(Collected data)
..............................
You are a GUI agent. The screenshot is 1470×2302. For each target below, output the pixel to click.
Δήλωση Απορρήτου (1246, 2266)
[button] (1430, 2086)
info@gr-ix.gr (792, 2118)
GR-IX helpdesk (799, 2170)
..............................
**TASK BRIEF**:
Once you have read the records above, set every one of them down again exactly.

**FINAL ANSWER**:
You are a GUI agent. The screenshot is 1470×2302. For each target below, output the pixel to click.
Δήλωση Απορρήτου (1246, 2266)
[button] (1430, 2086)
info@gr-ix.gr (792, 2118)
GR-IX helpdesk (799, 2170)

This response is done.